Two charges were responsible for the disparity between GAAP and adjusted results. First, Matson incurred $13.5 million of additional overhead costs because of its acquisition of Horizon Lines, which will give the company its first exposure to the Alaska shipping market. Also, Matson had to pay $11.4 million in connection with a settlement with the Hawaiian state government because of a molasses spill in Honolulu Harbor in 2013.

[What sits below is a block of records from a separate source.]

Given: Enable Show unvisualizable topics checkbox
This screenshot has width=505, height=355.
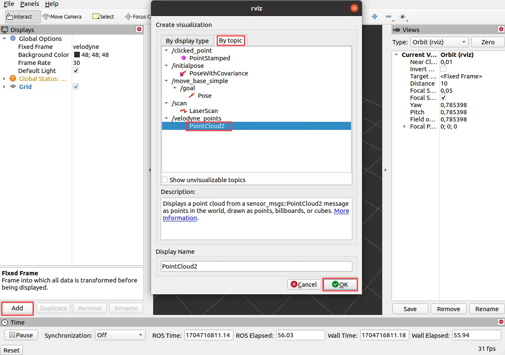Looking at the screenshot, I should (x=165, y=180).
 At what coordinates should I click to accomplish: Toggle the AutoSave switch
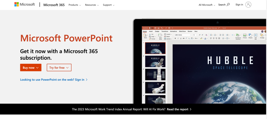click(150, 28)
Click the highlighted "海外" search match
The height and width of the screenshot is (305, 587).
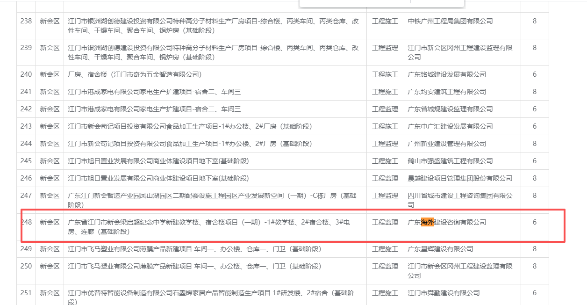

Looking at Matson's segments, the key Ocean Transportation division saw sales climb 8%, but an even larger increase in operating costs led to a 4% drop in operating income. Shipping volumes dropped in nearly all of its key destinations, with Hawaii, China, and Guam all posting declines of between 1% and 9%. Only traffic to Micronesia and the South Pacific posted gains, which amounted to nearly 23%, but those units make up only around 5% of Matson's total shipping volume. Still, much of Matson's one-time charges got allocated to the Ocean Transportation segment, artificially reducing operating income to some extent.
Meanwhile, Matson continued to see weakness in its logistics segment, with a 12.5% drop in revenue stemming from lower intermodal and highway volume. Operating income fell more than 20% to $2.3 million, with a lack of international intermodal traffic contributing to the shortfall.

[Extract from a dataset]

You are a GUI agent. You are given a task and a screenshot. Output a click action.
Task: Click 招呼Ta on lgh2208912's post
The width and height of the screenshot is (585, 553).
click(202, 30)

CEO Matt Cox still pointed to some successes for Matson. Cox cited "continued levels of exceptional demand for our premium expedited China service, yield improvements in Hawaii and Guam, further improvements at [terminal joint venture] SSAT, and for the first time, operating results from our Alaska acquisition."
Will Matson see the northern lights?Cox also thinks that the integration of Horizon Lines is going well, saying that the work is "off to a good start" and is proceeding on schedule. Matson believes that it will have to incur another $25 million in the second half of the year because of the acquisition, but it still thinks Horizon should be fully integrated within a couple of years.
More broadly, Matson sees several factors affecting its overall performance in the second half of the year. It believes that Hawaii trade growth will continue higher, while it should maintain its volume to China and improve its performance in its Guam trade. Matson thinks that it should be able to sustain the same level of shipping to Alaska that Horizon achieved in the second half of 2014. Best of all, the company said that for the Ocean Transportation segment, "operating income for the full year 2015 is now expected to be substantially higher than 2014" once you take out one-time charges.
Matson investors didn't react strongly in either direction to the shipping company's latest results, with shares unchanged in the first few hours of after-market trading following the announcement. Investors are looking forward to seeing how the Horizon acquisition affects Matson's overall results, but for now, the shipping specialist appears to be enjoying smooth sailing ahead.